--- WHAT THIS TASK INVOLVES ---
Without skipping anything, transcribe the listing that follows.

--- ENTRIES SHOWN ---
-*-*-

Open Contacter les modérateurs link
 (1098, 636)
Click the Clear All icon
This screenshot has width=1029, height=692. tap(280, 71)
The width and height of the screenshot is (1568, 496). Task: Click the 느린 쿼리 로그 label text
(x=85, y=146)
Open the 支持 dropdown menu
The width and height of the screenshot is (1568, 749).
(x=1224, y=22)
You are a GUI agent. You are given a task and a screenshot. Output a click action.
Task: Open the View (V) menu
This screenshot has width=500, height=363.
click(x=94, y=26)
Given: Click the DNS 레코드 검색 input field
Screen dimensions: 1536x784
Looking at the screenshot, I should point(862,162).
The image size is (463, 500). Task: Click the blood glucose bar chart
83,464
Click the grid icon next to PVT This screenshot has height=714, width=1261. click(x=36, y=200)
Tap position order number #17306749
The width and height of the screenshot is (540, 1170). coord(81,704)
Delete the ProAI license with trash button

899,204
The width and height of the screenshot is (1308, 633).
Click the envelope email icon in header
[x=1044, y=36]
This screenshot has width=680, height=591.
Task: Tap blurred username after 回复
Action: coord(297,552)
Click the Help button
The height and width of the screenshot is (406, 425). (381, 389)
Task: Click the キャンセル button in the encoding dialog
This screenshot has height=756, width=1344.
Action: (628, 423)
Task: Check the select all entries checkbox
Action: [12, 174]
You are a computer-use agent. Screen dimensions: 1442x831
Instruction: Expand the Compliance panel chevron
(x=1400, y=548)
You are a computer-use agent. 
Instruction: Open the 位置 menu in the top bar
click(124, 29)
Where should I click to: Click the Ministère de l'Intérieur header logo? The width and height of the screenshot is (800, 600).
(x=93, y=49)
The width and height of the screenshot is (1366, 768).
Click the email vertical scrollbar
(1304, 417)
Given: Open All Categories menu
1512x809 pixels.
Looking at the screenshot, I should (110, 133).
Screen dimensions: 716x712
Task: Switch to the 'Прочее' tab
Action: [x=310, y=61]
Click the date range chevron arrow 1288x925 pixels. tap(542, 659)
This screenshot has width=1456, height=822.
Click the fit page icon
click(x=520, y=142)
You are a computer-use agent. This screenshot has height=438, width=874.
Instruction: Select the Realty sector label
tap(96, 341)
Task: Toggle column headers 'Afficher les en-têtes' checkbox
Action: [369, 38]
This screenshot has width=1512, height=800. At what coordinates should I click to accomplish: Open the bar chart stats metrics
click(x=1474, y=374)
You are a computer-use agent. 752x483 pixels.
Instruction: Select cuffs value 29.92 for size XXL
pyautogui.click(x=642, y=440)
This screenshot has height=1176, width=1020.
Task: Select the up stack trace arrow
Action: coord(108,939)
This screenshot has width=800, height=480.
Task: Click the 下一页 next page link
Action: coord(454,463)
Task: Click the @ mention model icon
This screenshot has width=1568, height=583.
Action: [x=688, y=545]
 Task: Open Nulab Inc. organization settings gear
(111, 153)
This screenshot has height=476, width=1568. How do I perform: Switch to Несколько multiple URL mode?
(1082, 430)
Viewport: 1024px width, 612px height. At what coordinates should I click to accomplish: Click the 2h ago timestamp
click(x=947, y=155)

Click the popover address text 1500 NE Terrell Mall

-*-*-

--- ANSWER BOX ---
Open Contacter les modérateurs link
 (1098, 636)
Click the Clear All icon
This screenshot has width=1029, height=692. tap(280, 71)
The width and height of the screenshot is (1568, 496). Task: Click the 느린 쿼리 로그 label text
(x=85, y=146)
Open the 支持 dropdown menu
The width and height of the screenshot is (1568, 749).
(x=1224, y=22)
You are a GUI agent. You are given a task and a screenshot. Output a click action.
Task: Open the View (V) menu
This screenshot has width=500, height=363.
click(x=94, y=26)
Given: Click the DNS 레코드 검색 input field
Screen dimensions: 1536x784
Looking at the screenshot, I should point(862,162).
The image size is (463, 500). Task: Click the blood glucose bar chart
83,464
Click the grid icon next to PVT This screenshot has height=714, width=1261. click(x=36, y=200)
Tap position order number #17306749
The width and height of the screenshot is (540, 1170). coord(81,704)
Delete the ProAI license with trash button

899,204
The width and height of the screenshot is (1308, 633).
Click the envelope email icon in header
[x=1044, y=36]
This screenshot has width=680, height=591.
Task: Tap blurred username after 回复
Action: coord(297,552)
Click the Help button
The height and width of the screenshot is (406, 425). (381, 389)
Task: Click the キャンセル button in the encoding dialog
This screenshot has height=756, width=1344.
Action: (628, 423)
Task: Check the select all entries checkbox
Action: [12, 174]
You are a computer-use agent. Screen dimensions: 1442x831
Instruction: Expand the Compliance panel chevron
(x=1400, y=548)
You are a computer-use agent. 
Instruction: Open the 位置 menu in the top bar
click(124, 29)
Where should I click to: Click the Ministère de l'Intérieur header logo? The width and height of the screenshot is (800, 600).
(x=93, y=49)
The width and height of the screenshot is (1366, 768).
Click the email vertical scrollbar
(1304, 417)
Given: Open All Categories menu
1512x809 pixels.
Looking at the screenshot, I should (110, 133).
Screen dimensions: 716x712
Task: Switch to the 'Прочее' tab
Action: [x=310, y=61]
Click the date range chevron arrow 1288x925 pixels. tap(542, 659)
This screenshot has width=1456, height=822.
Click the fit page icon
click(x=520, y=142)
You are a computer-use agent. This screenshot has height=438, width=874.
Instruction: Select the Realty sector label
tap(96, 341)
Task: Toggle column headers 'Afficher les en-têtes' checkbox
Action: [369, 38]
This screenshot has width=1512, height=800. At what coordinates should I click to accomplish: Open the bar chart stats metrics
click(x=1474, y=374)
You are a computer-use agent. 752x483 pixels.
Instruction: Select cuffs value 29.92 for size XXL
pyautogui.click(x=642, y=440)
This screenshot has height=1176, width=1020.
Task: Select the up stack trace arrow
Action: coord(108,939)
This screenshot has width=800, height=480.
Task: Click the 下一页 next page link
Action: coord(454,463)
Task: Click the @ mention model icon
This screenshot has width=1568, height=583.
Action: [x=688, y=545]
 Task: Open Nulab Inc. organization settings gear
(111, 153)
This screenshot has height=476, width=1568. How do I perform: Switch to Несколько multiple URL mode?
(1082, 430)
Viewport: 1024px width, 612px height. At what coordinates should I click to accomplish: Click the 2h ago timestamp
click(x=947, y=155)

Click the popover address text 1500 NE Terrell Mall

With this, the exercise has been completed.